Directives:
(1) Return the passage of the message about the scan-build man page from "On May 10, 2012, at" to "here as well.", copied word for word.
(2) Write the next part of the message about the scan-build man page, starting right after its last line.

***** Selected passage *****

[cfe-dev] scan-build man page

Ted Kremenek kremenek at apple.com
Thu May 10 11:35:32 PDT 2012

Great comments.  Comments inline.

On May 10, 2012, at 5:46 AM, Joerg Sonnenberger <joerg at britannica.bec.de> wrote:

> On Mon, May 07, 2012 at 04:20:54PM -0700, Ted Kremenek wrote:
>> What I want is very simple:
>> (1) You've written prose that could be used to generate a good man page.
>> (2) You had a mechanical process to generate the man page from the scan-build options.
>> Given (1), why can't we generate a man page by automating (2)?
> Because a man page is more than just list of command line options. There
> are basically two kinds of tools: those that have a few trivial options,
> where this automation would just be overkill, and those that have a lot
> of options, where a proper man page requires a lot of good structuring,
> making any automation a pain to deal with.
> This is the same problem as the discussion for the clang documentation. 
> The same arguments given to that email apply here as well.
>> I disagree.  One of the things I like about git is "git help <command>".
>> I find that interactive help wonderful, and a degree more powerful than
>> a static man page.
> One of the things I hate about git is that the user interface is
> inconsistent enough that they have to create a hundred man pages
> documenting the different option sets.

That's fair, but would you agree that the idea is good in principle, and that this is problem with the execution, or do you think the fundamental design of that help system is flawed?

> I really, really hope scan-build won't end up with that mistake.

***** Stored data *****

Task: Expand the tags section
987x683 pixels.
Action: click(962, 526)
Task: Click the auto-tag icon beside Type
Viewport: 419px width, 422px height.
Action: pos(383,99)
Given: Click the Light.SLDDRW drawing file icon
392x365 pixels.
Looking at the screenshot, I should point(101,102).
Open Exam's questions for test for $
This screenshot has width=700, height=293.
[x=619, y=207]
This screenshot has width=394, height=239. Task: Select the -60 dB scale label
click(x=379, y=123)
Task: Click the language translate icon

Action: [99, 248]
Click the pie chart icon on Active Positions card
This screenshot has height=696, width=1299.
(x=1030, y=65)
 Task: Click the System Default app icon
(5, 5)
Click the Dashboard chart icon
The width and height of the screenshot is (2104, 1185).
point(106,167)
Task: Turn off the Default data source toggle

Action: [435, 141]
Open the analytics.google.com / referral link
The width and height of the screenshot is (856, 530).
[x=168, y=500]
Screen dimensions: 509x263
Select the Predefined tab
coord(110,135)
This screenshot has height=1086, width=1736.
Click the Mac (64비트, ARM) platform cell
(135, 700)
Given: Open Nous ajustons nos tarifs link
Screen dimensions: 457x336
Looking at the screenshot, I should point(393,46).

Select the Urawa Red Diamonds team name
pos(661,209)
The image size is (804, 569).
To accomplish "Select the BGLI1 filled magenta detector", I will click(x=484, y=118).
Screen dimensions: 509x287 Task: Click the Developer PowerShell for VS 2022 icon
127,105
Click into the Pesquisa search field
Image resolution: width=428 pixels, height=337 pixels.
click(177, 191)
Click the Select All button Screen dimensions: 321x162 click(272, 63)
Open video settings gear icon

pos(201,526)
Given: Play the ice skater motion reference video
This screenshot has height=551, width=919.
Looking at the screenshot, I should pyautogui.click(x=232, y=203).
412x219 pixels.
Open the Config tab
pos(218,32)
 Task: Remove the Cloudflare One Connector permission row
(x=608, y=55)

*****

Set of answers:
(1)
On May 10, 2012, at 5:46 AM, Joerg Sonnenberger <joerg at britannica.bec.de> wrote:

> On Mon, May 07, 2012 at 04:20:54PM -0700, Ted Kremenek wrote:
>> What I want is very simple:
>> (1) You've written prose that could be used to generate a good man page.
>> (2) You had a mechanical process to generate the man page from the scan-build options.
>> Given (1), why can't we generate a man page by automating (2)?
> Because a man page is more than just list of command line options. There
> are basically two kinds of tools: those that have a few trivial options,
> where this automation would just be overkill, and those that have a lot
> of options, where a proper man page requires a lot of good structuring,
> making any automation a pain to deal with.
> This is the same problem as the discussion for the clang documentation. 
> The same arguments given to that email apply here as well.

(2)
Just to be clear, which mistake are you referring to?  The inconsistency of the interface?

> Take a look at flex(1) and yacc(1) for a moment. I think they are quite
> good at illustrating completely different levels of verbosity.
> http://netbsd.gw.com/cgi-bin/man-cgi?yacc++NetBSD-current
> http://netbsd.gw.com/cgi-bin/man-cgi?lex++NetBSD-current
> yacc(1) is nice because it starts by answering the most important
> questions first: what is this and how do I run this. Disadvantage is
> that it doesn't even cross-reference the input format. Would I like in a
> man page for the grammar specification? Not really, I know the
> complexity of the beast.
> lex(1) is a lot more messy. Even if I just want to know how to run it, I
> have to skip past all this introductional use etc. It's overloaded.
> Look at the AUTHOR section -- it's just missing a completely ChangeLog.

Excellent points.

scan-build's documentation, which can be found by running it with no options, consists of a short list of options, a list of checkers, and a short example (at the very end).  The man page that James provided is essentially this output reformatted as man page.  Other documentation can be found on the clang-analyzer.llvm.org website, that has a bunch of information such as tips for using it with projects the use configure, etc.  All of that is missing from the help emitted from the tool.

>From my perspective, right now the man page provided by James adds incremental value, as it doesn't solve any of the concerns you mention, and it creates a potential maintenance burden to maintain.  If the goal of the man page is to essentially to replicate the output of scan-build's auto-generated help text, then I think the majority of the man page could be auto-generated by formatting that output into something than 'man' likes.  Having a man page is useful for users that expect man to be the source of help.

Given your feedback, would you think a scan-build be to have a very focused man page that omitted the checker descriptions?  That would essentially be NAME, SYNOPSIS, OPTIONS, and EXAMPLE.  I could then see 'scan-build help' just loading up the man page, and providing other means to get the list of checkers.

>> The last thing I want to do is every time I roll a new checker build
>> that I need to manually check if the list of checkers in the man page
>> is up-to-date.
> *That* part can and should be automated easily.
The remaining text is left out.